Jetez moi aux chiens commence comme un polar : après un premier chapitre déroutant, le lecteur est plongé dans une sordide affaire de meurtre, qui n’est pas sans rappeler un véritable fait divers. En décembre 2010, à Bristol en Angleterre, une jeune femme est portée disparue, puis retrouvée morte, étranglée. Noël approche, il faut résoudre l’affaire au plus vite. Un premier suspect est rapidement arrêté, son propriétaire et voisin, Christopher Jefferies. Les journaux s’emparent aussitôt de ce fait divers et condamnent cet ancien professeur sans aucune forme de procès : cet homme cultivé et singulier incarne le coupable idéal. Quelques jours plus tard, l’assassin est arrêté, Christopher Jefferies disculpé. Cette histoire de violence ordinaire est le canevas du nouveau roman de Patrick McGuinness. L’auteur y rend une forme de justice à celui qui a été pour lui un professeur bienveillant et qui a apporté un peu de joie dans sa scolarité au sein d’une école privée élitiste. Dans son roman, M. Wolphram, le suspect, est un double fictif assez transparent de Christopher Jefferies. Du jour au lendemain arrêté puis inculpé, il voit son mode de vie passé au crible. La presse, le rebaptisant opportunément « Le Loup », en fait le coupable idéal. Ainsi, chaque détail devient une preuve irréfutable de sa culpabilité : ses goûts musicaux et cinématographiques, son célibat, le moment de son départ à la retraite (quand l’école devient mixte). « Quand l’innocence est aussi louche, on n’a que faire de la culpabilité » constate amèrement le narrateur-enquêteur.
Néanmoins, Jetez moi aux chiens n’a rien d’une simple transposition fictionnelle de l’affaire qui a touché Christopher Jefferies. Ce qui intéresse Patrick McGuinness ce sont les rouages infernaux de la presse à scandale. L’auteur s’attaque avec mordant et ironie aux tabloïds et aux réseaux sociaux dont il souligne la bêtise dans des phrases lapidaires et jubilatoires : «Le monstre idéal. En plus, il lit des livres.», «Twitter! Un zoo hystérique et sordide.» Les véritables coupables de son roman, ce sont eux. Le récit décrit davantage les manigances éditoriales pour faire du chiffre que l’investigation policière, des témoignages achetés aux photos retouchées : « C’est difficile de mettre le doigt sur ce qu’ont fait les iconographes, en tout cas, il a l’air en état de choc, tétanisé par les flashs, et il suinte la culpabilité. Mais est-ce la même chose que d’être coupable ?» Sous la plume acérée de Patrick McGuinness, les journalistes deviennent de redoutables prédateurs assoiffés de sang : « En tant que journaliste, elle a reçu son baptême du sang. Et elle aime ça, elle aime tout : la traque, la proie, la mise à mort, et le sursis avant le coup de grâce qui permet de l’apprécier pleinement.»

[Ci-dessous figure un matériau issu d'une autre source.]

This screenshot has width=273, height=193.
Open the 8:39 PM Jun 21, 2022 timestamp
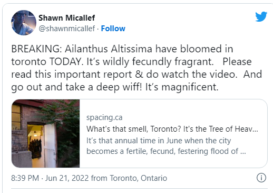click(x=50, y=178)
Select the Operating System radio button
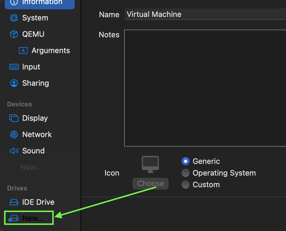 [x=185, y=173]

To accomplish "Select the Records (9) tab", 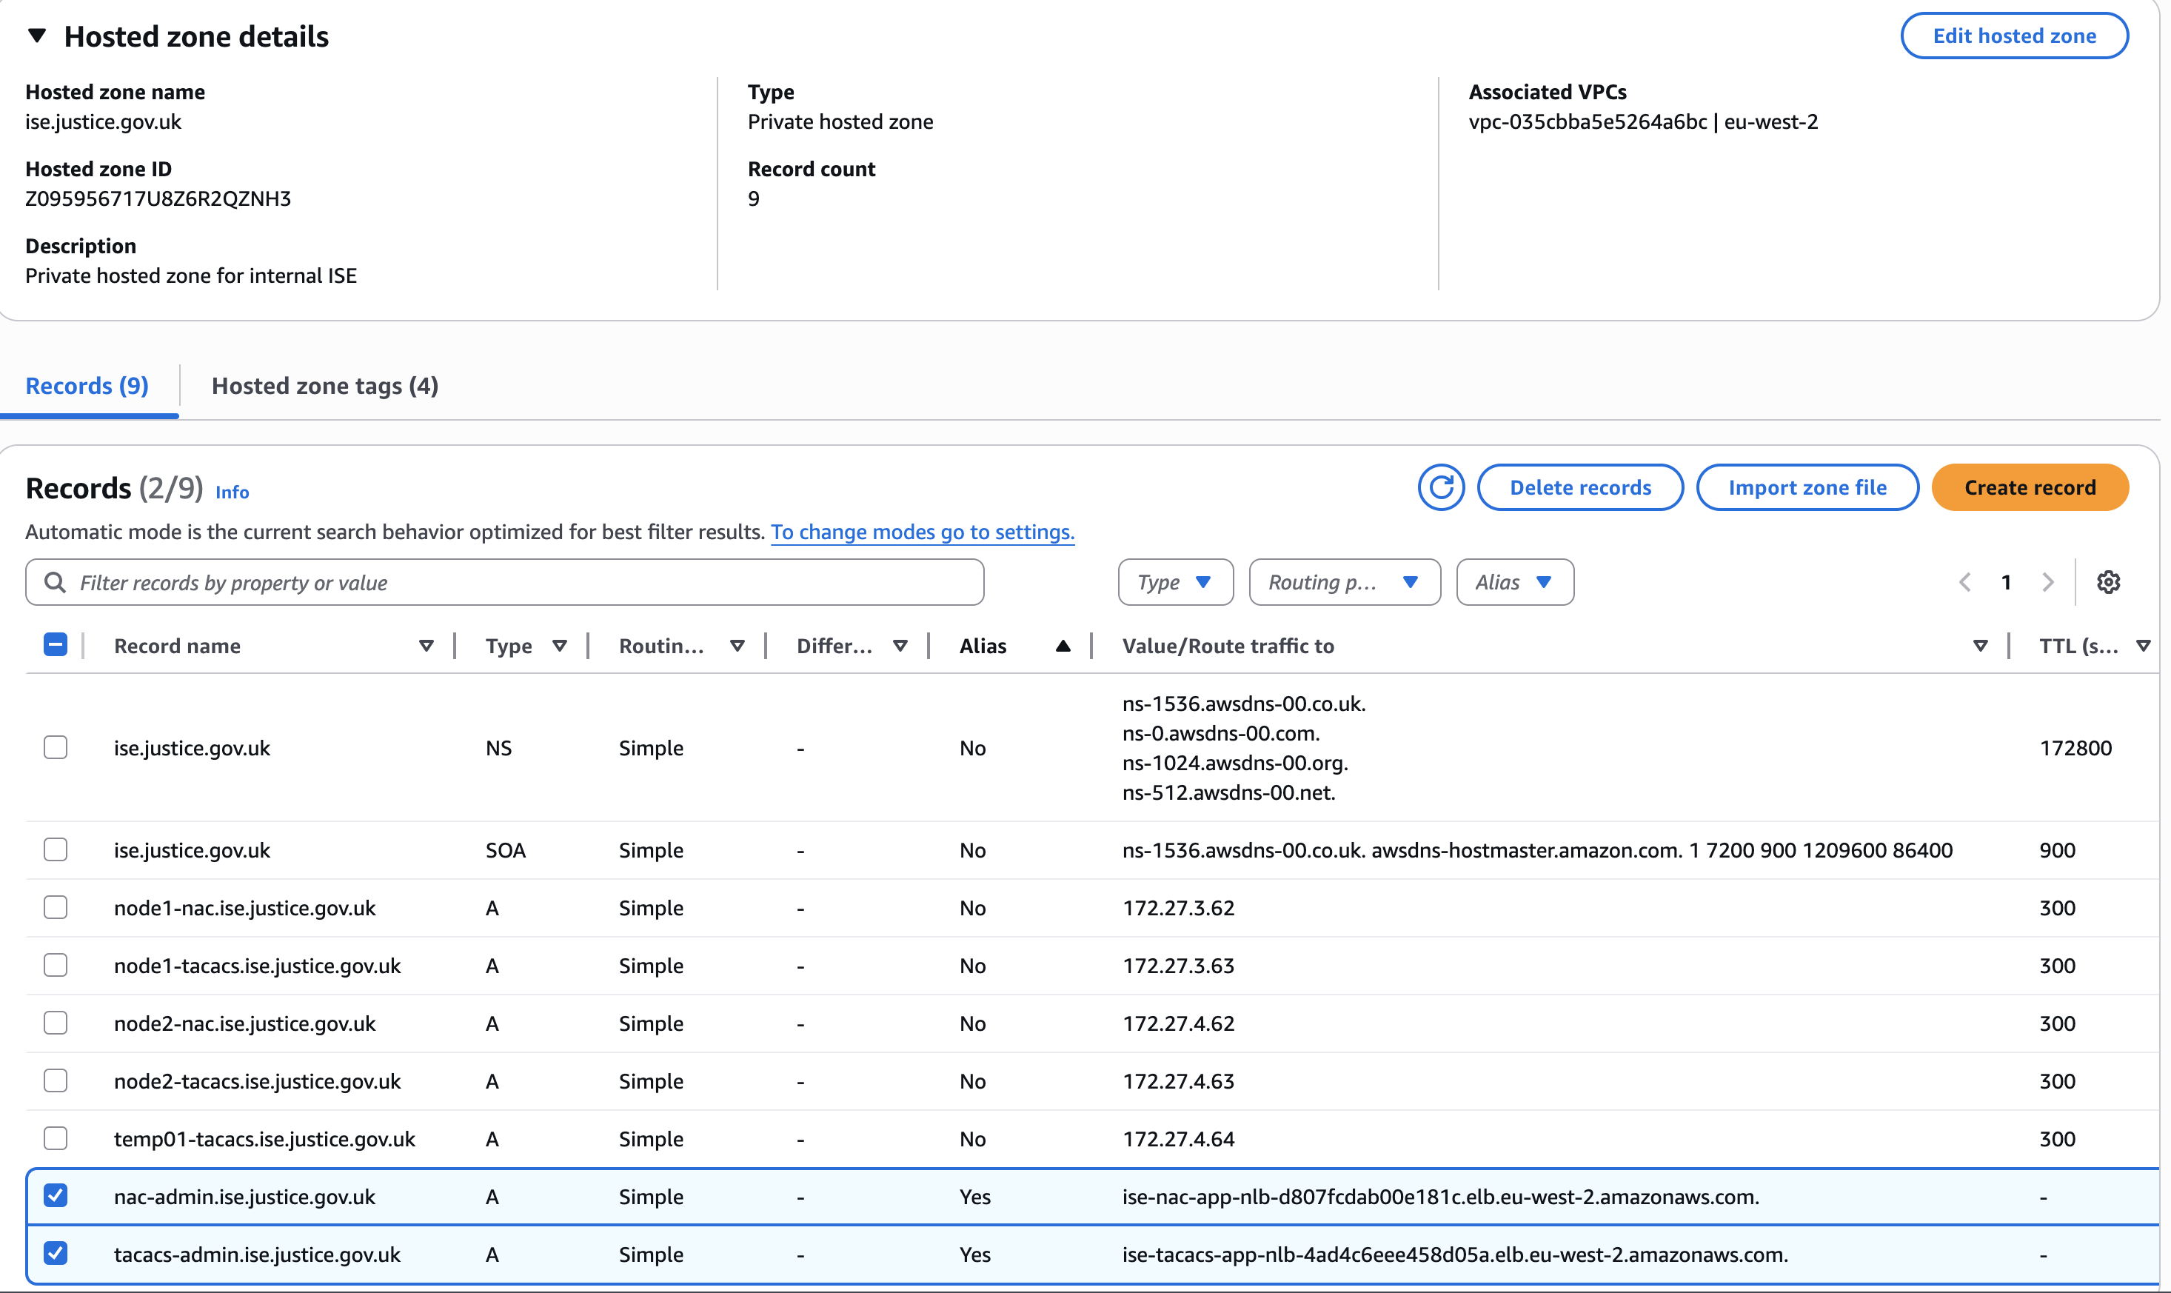I will 87,386.
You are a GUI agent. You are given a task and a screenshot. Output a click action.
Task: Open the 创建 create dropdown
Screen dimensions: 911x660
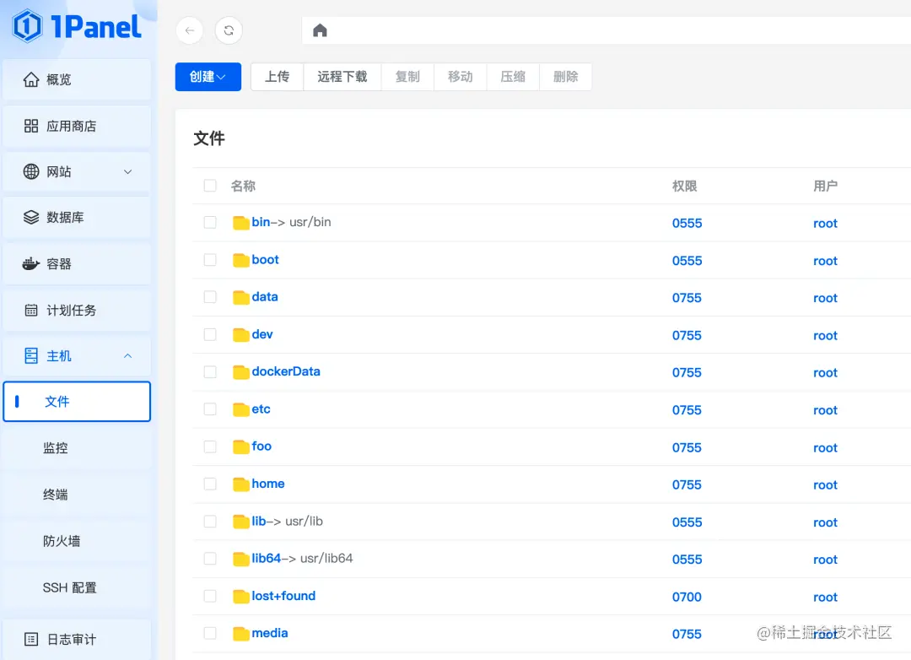pyautogui.click(x=208, y=76)
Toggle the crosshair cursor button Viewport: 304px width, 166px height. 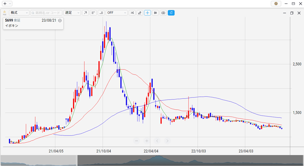[x=148, y=13]
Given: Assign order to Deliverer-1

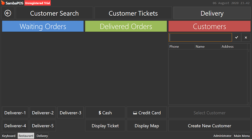Looking at the screenshot, I should point(15,113).
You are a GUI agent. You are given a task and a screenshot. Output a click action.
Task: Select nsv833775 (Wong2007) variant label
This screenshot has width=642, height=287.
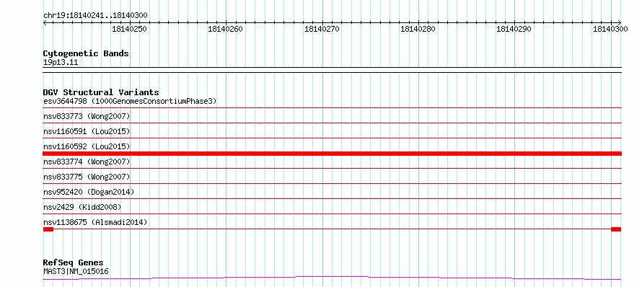[x=87, y=177]
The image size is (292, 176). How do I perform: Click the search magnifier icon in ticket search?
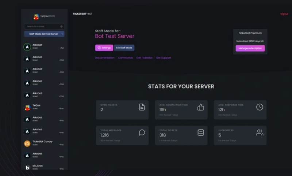click(x=61, y=26)
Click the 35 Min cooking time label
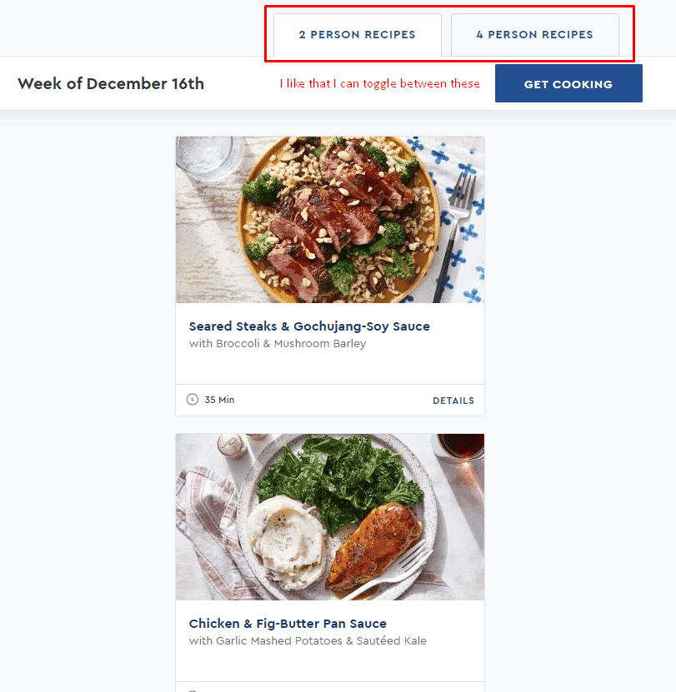 pyautogui.click(x=219, y=400)
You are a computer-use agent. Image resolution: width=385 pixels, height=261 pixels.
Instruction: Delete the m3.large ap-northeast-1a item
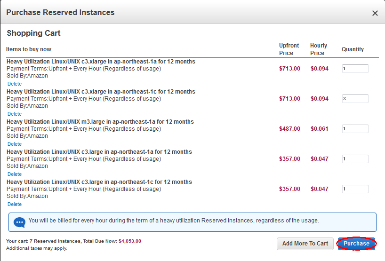click(15, 144)
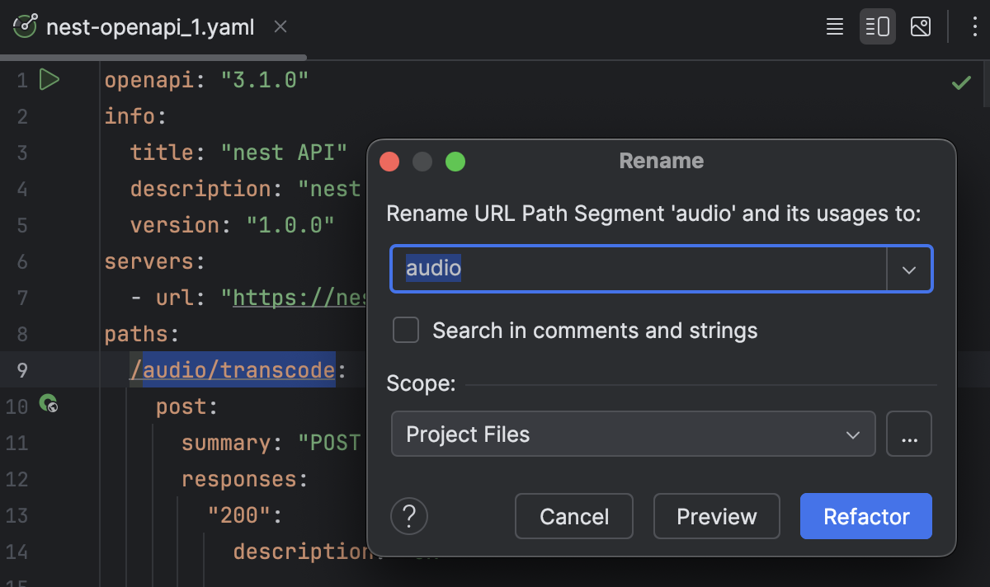Open the rename name suggestions dropdown
Screen dimensions: 990x587
(x=908, y=269)
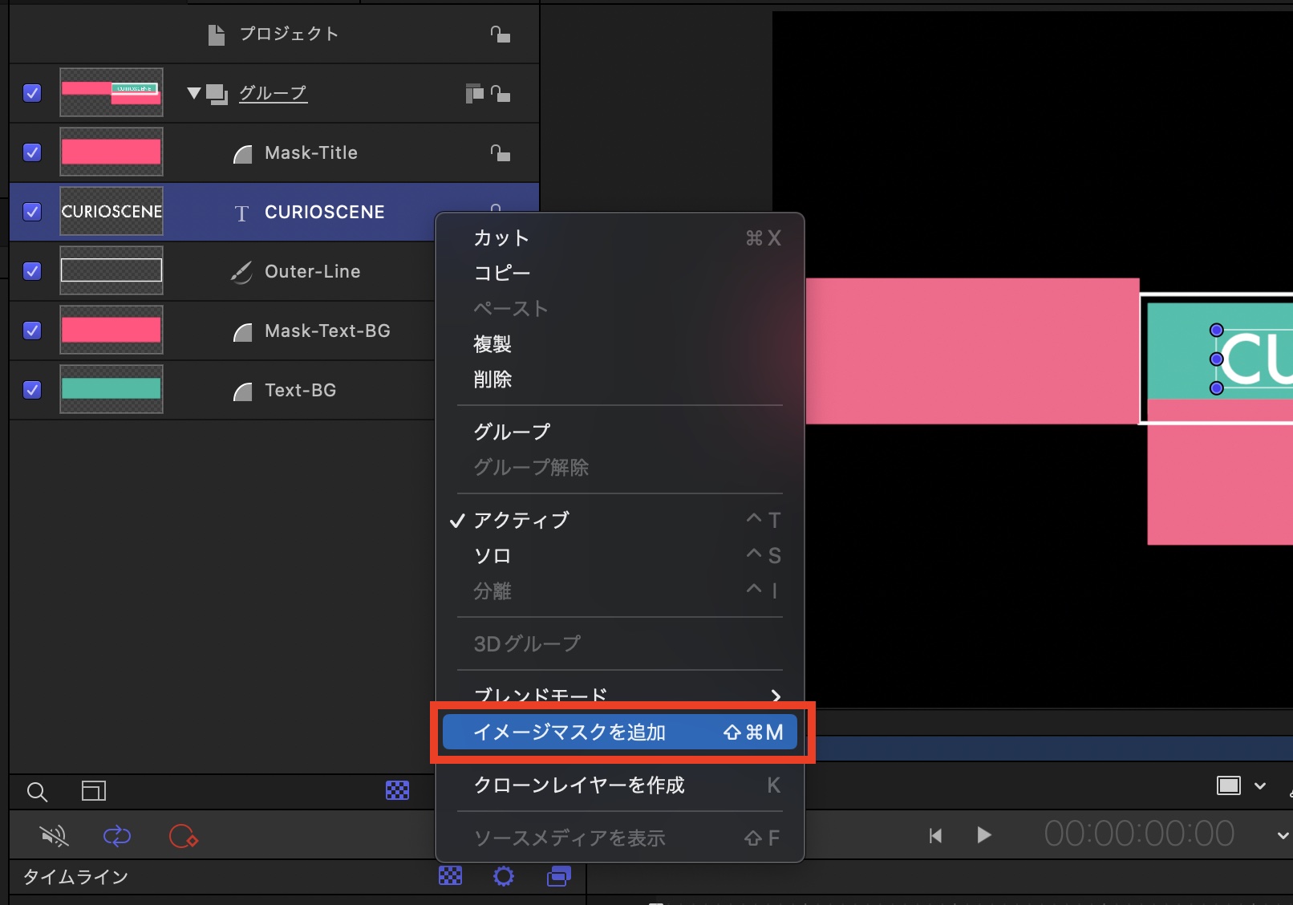This screenshot has height=905, width=1293.
Task: Click the lock icon on Mask-Title layer
Action: 500,152
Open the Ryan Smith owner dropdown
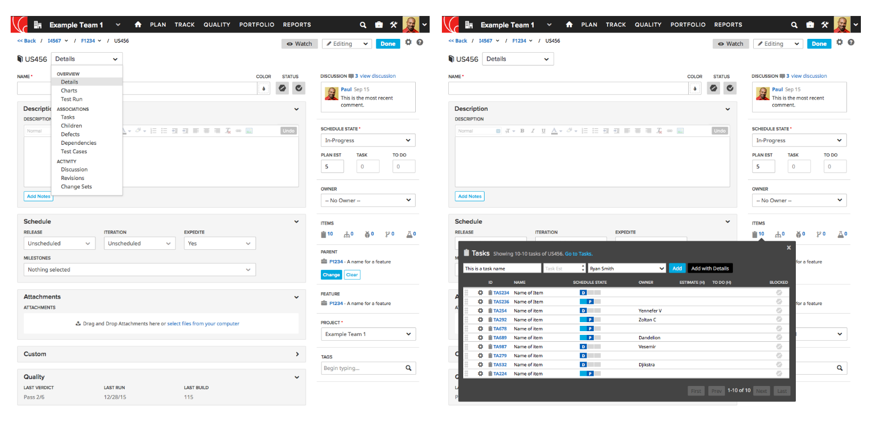 627,268
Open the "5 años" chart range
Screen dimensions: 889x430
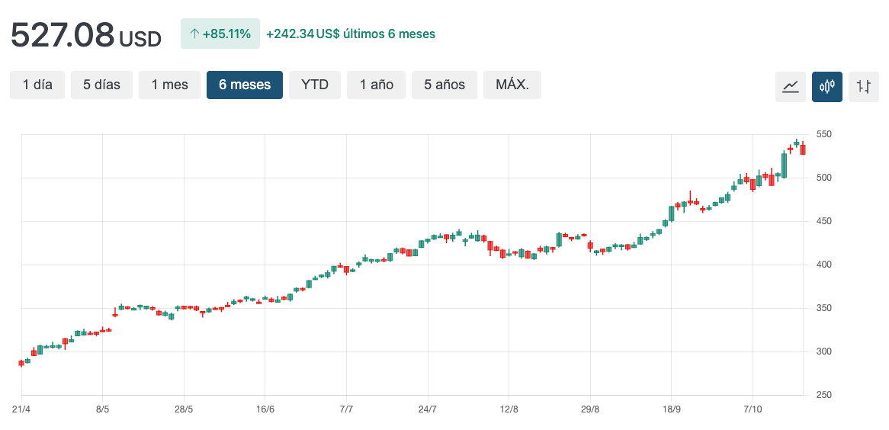445,85
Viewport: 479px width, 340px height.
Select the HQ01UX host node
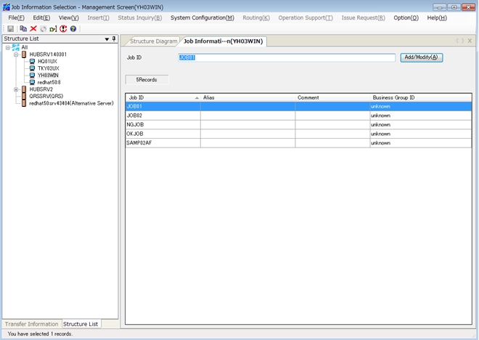click(47, 61)
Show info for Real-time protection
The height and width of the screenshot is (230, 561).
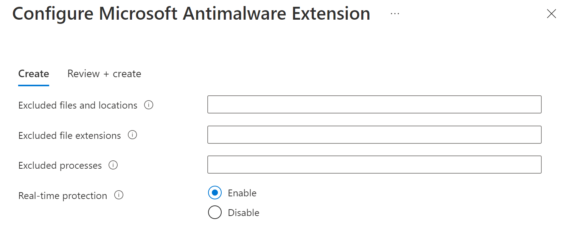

L’écrivain joue malicieusement avec les codes du roman et du film policier : rien de sensationnel dans cette enquête contrairement à ce que voudrait en faire les tabloïds, mais la lassitude d’un policier confronté à « la violence terne et sourde du quotidien». «[Celle-ci] ne brille pas et n’est pas compliquée, qu’il s’agisse de comprendre le mobile ou de trouver le coupable. Inutile d’aller chercher Colombo. Elle est simplement là, une fuite de noirceur ordinaire qui suinte, ruisselle et s’accumule, jusqu’au jour où ça déborde.»
L’investigation est de fait bien plus sociologique que policière. Le récit policier alterne avec un récit d’enfance, celui d’un jeune garçon mélancolique dans un pensionnat élitiste de la ville. Les deux narrations dévoilent progressivement les imbrications entre passé et présent. Le récit rétrospectif s’attache à décrire - non sans poésie - une autre époque, mais aussi des pratiques éducatives courantes et acceptées devenues depuis des délits, voire des crimes. L’humour surgit au détour d’une phrase, comme pour contrebalancer la mélancolie et la violence qui débordent de ces pages consacrées à l’enfance (certainement inspirées de la propre expérience de l’auteur) : « Le garçon promène parfois son introspection, qui a besoin d’exercices comme le reste de sa personne ». Les pronoms prêtent un temps à confusion : qui est ce garçon nommé Anders ? Mais, dans ce roman où tout n’est que dévoilement, le «il» laisse rapidement tomber son voile : «Quand je me parle de moi, c’est il, pas je. Je change de pronom lorsque je change d’époque à l’intérieur » confie le narrateur. Les deux époques se succèdent et se répondent, offrant deux tableaux au vitriol d’une société britannique prompte à fermer les yeux ou au contraire à lyncher en place publique.
Aucune noirceur excessive cependant. Une galerie de personnages attachants et sémillants parcourt le récit : Gary, le collègue au franc-parler, Marieke, la nièce qui enregistre le silence, Vera, une vieille dame dans le déni de la mort de son mari, la tante de M. Wolphram, bénévole à l’Armée du Salut, Danny, l’ami inséparable au pensionnat... Bien plus nombreux finalement que les persécuteurs.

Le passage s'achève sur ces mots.